--- Supplied records ---
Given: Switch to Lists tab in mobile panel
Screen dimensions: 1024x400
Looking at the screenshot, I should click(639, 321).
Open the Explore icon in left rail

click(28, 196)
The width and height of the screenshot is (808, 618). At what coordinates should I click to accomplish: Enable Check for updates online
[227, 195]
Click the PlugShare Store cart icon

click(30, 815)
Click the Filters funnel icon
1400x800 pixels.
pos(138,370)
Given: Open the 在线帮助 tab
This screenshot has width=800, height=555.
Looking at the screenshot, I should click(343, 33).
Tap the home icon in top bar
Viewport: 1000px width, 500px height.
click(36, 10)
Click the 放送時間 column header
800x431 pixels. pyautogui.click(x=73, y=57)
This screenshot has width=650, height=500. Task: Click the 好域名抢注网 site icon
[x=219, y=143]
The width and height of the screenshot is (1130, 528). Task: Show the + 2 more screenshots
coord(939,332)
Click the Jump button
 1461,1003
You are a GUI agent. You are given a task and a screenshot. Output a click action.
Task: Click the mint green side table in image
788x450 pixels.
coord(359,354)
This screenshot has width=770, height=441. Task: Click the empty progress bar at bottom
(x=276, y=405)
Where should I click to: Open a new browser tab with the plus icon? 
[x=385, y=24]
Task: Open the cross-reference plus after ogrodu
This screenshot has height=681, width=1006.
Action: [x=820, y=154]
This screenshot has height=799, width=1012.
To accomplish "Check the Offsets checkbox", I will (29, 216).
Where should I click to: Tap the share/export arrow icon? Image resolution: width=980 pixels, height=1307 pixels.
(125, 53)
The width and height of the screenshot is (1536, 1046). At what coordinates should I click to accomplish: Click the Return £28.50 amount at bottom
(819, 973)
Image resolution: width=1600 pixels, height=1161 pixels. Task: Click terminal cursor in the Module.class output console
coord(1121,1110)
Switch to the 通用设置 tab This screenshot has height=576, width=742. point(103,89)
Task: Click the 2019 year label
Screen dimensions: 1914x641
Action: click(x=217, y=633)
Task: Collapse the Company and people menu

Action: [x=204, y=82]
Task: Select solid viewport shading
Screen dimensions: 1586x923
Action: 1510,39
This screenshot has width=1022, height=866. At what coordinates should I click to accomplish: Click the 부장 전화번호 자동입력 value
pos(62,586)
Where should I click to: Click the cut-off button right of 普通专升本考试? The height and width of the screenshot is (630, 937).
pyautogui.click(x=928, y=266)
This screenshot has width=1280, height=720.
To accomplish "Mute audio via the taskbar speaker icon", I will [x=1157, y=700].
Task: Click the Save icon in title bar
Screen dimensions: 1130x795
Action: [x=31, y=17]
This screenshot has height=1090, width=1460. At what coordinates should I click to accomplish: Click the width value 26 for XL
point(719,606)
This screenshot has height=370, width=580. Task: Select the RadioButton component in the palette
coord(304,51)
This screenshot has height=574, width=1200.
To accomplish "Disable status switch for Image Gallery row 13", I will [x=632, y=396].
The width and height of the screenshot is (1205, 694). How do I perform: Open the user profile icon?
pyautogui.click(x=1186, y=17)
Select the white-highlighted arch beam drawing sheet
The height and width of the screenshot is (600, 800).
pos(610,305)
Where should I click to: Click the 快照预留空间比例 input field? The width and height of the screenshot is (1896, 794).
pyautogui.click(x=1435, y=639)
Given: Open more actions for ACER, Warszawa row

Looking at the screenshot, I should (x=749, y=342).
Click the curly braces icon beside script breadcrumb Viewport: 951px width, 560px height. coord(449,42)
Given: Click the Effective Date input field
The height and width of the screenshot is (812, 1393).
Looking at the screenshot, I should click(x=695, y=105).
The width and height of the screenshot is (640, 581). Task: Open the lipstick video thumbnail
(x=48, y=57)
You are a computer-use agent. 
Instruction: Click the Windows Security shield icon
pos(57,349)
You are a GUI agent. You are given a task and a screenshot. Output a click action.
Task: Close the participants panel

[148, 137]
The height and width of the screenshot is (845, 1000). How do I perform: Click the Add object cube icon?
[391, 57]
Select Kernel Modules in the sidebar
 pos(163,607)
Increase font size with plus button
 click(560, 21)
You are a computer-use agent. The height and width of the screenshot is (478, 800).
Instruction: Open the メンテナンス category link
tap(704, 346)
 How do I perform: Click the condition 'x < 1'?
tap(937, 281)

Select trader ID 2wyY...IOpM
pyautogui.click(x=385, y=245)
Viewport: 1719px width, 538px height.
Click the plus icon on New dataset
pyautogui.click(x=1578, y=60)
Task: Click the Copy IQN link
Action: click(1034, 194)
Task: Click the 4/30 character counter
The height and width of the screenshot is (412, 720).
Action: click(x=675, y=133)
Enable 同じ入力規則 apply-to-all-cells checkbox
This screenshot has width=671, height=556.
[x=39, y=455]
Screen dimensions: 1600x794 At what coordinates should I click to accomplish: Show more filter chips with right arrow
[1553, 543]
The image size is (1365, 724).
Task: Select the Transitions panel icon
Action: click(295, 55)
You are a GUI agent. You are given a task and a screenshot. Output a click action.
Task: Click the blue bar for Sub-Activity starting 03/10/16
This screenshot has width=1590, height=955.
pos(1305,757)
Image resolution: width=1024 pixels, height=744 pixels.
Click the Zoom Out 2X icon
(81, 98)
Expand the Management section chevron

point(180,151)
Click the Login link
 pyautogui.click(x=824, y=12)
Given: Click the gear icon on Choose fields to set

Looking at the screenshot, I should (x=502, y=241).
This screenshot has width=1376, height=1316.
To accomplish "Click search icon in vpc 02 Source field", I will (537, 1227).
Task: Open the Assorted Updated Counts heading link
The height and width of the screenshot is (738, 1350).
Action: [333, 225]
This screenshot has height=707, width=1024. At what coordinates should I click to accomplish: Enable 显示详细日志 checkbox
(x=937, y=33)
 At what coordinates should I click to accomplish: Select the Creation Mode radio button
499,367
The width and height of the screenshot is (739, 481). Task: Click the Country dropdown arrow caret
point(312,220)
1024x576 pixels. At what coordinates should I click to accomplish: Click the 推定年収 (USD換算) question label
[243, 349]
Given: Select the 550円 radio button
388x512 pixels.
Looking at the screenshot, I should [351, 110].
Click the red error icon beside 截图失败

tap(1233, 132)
---
**Task objective**
Would you output the full listing exactly as given?

**Solved exercise**
Given: Switch to Lists tab in mobile panel
Screen dimensions: 1024x400
Looking at the screenshot, I should click(639, 321).
Open the Explore icon in left rail

click(28, 196)
The width and height of the screenshot is (808, 618). At what coordinates should I click to accomplish: Enable Check for updates online
[227, 195]
Click the PlugShare Store cart icon

click(30, 815)
Click the Filters funnel icon
1400x800 pixels.
pos(138,370)
Given: Open the 在线帮助 tab
This screenshot has width=800, height=555.
Looking at the screenshot, I should click(343, 33).
Tap the home icon in top bar
Viewport: 1000px width, 500px height.
click(36, 10)
Click the 放送時間 column header
800x431 pixels. pyautogui.click(x=73, y=57)
This screenshot has width=650, height=500. Task: Click the 好域名抢注网 site icon
[x=219, y=143]
The width and height of the screenshot is (1130, 528). Task: Show the + 2 more screenshots
coord(939,332)
Click the Jump button
 1461,1003
You are a GUI agent. You are given a task and a screenshot. Output a click action.
Task: Click the mint green side table in image
788x450 pixels.
coord(359,354)
This screenshot has width=770, height=441. Task: Click the empty progress bar at bottom
(x=276, y=405)
Where should I click to: Open a new browser tab with the plus icon? 
[x=385, y=24]
Task: Open the cross-reference plus after ogrodu
This screenshot has height=681, width=1006.
Action: [x=820, y=154]
This screenshot has height=799, width=1012.
To accomplish "Check the Offsets checkbox", I will (29, 216).
Where should I click to: Tap the share/export arrow icon? Image resolution: width=980 pixels, height=1307 pixels.
(125, 53)
The width and height of the screenshot is (1536, 1046). At what coordinates should I click to accomplish: Click the Return £28.50 amount at bottom
(819, 973)
Image resolution: width=1600 pixels, height=1161 pixels. Task: Click terminal cursor in the Module.class output console
coord(1121,1110)
Switch to the 通用设置 tab This screenshot has height=576, width=742. point(103,89)
Task: Click the 2019 year label
Screen dimensions: 1914x641
Action: click(x=217, y=633)
Task: Collapse the Company and people menu

Action: [x=204, y=82]
Task: Select solid viewport shading
Screen dimensions: 1586x923
Action: 1510,39
This screenshot has width=1022, height=866. At what coordinates should I click to accomplish: Click the 부장 전화번호 자동입력 value
pos(62,586)
Where should I click to: Click the cut-off button right of 普通专升本考试? The height and width of the screenshot is (630, 937).
pyautogui.click(x=928, y=266)
This screenshot has width=1280, height=720.
To accomplish "Mute audio via the taskbar speaker icon", I will [x=1157, y=700].
Task: Click the Save icon in title bar
Screen dimensions: 1130x795
Action: [x=31, y=17]
This screenshot has height=1090, width=1460. At what coordinates should I click to accomplish: Click the width value 26 for XL
point(719,606)
This screenshot has height=370, width=580. Task: Select the RadioButton component in the palette
coord(304,51)
This screenshot has height=574, width=1200.
To accomplish "Disable status switch for Image Gallery row 13", I will [x=632, y=396].
The width and height of the screenshot is (1205, 694). How do I perform: Open the user profile icon?
pyautogui.click(x=1186, y=17)
Select the white-highlighted arch beam drawing sheet
The height and width of the screenshot is (600, 800).
pos(610,305)
Where should I click to: Click the 快照预留空间比例 input field? The width and height of the screenshot is (1896, 794).
pyautogui.click(x=1435, y=639)
Given: Open more actions for ACER, Warszawa row

Looking at the screenshot, I should (x=749, y=342).
Click the curly braces icon beside script breadcrumb Viewport: 951px width, 560px height. coord(449,42)
Given: Click the Effective Date input field
The height and width of the screenshot is (812, 1393).
Looking at the screenshot, I should click(x=695, y=105).
The width and height of the screenshot is (640, 581). Task: Open the lipstick video thumbnail
(x=48, y=57)
You are a computer-use agent. 
Instruction: Click the Windows Security shield icon
pos(57,349)
You are a GUI agent. You are given a task and a screenshot. Output a click action.
Task: Close the participants panel

[148, 137]
The height and width of the screenshot is (845, 1000). How do I perform: Click the Add object cube icon?
[391, 57]
Select Kernel Modules in the sidebar
 pos(163,607)
Increase font size with plus button
 click(560, 21)
You are a computer-use agent. The height and width of the screenshot is (478, 800).
Instruction: Open the メンテナンス category link
tap(704, 346)
 How do I perform: Click the condition 'x < 1'?
tap(937, 281)

Select trader ID 2wyY...IOpM
pyautogui.click(x=385, y=245)
Viewport: 1719px width, 538px height.
Click the plus icon on New dataset
pyautogui.click(x=1578, y=60)
Task: Click the Copy IQN link
Action: click(1034, 194)
Task: Click the 4/30 character counter
The height and width of the screenshot is (412, 720).
Action: click(x=675, y=133)
Enable 同じ入力規則 apply-to-all-cells checkbox
This screenshot has width=671, height=556.
[x=39, y=455]
Screen dimensions: 1600x794 At what coordinates should I click to accomplish: Show more filter chips with right arrow
[1553, 543]
The image size is (1365, 724).
Task: Select the Transitions panel icon
Action: click(295, 55)
You are a GUI agent. You are given a task and a screenshot. Output a click action.
Task: Click the blue bar for Sub-Activity starting 03/10/16
This screenshot has width=1590, height=955.
pos(1305,757)
Image resolution: width=1024 pixels, height=744 pixels.
Click the Zoom Out 2X icon
(81, 98)
Expand the Management section chevron

point(180,151)
Click the Login link
 pyautogui.click(x=824, y=12)
Given: Click the gear icon on Choose fields to set

Looking at the screenshot, I should (x=502, y=241).
This screenshot has width=1376, height=1316.
To accomplish "Click search icon in vpc 02 Source field", I will (537, 1227).
Task: Open the Assorted Updated Counts heading link
The height and width of the screenshot is (738, 1350).
Action: [333, 225]
This screenshot has height=707, width=1024. At what coordinates should I click to accomplish: Enable 显示详细日志 checkbox
(x=937, y=33)
 At what coordinates should I click to accomplish: Select the Creation Mode radio button
499,367
The width and height of the screenshot is (739, 481). Task: Click the Country dropdown arrow caret
point(312,220)
1024x576 pixels. At what coordinates should I click to accomplish: Click the 推定年収 (USD換算) question label
[243, 349]
Given: Select the 550円 radio button
388x512 pixels.
Looking at the screenshot, I should [351, 110].
Click the red error icon beside 截图失败

tap(1233, 132)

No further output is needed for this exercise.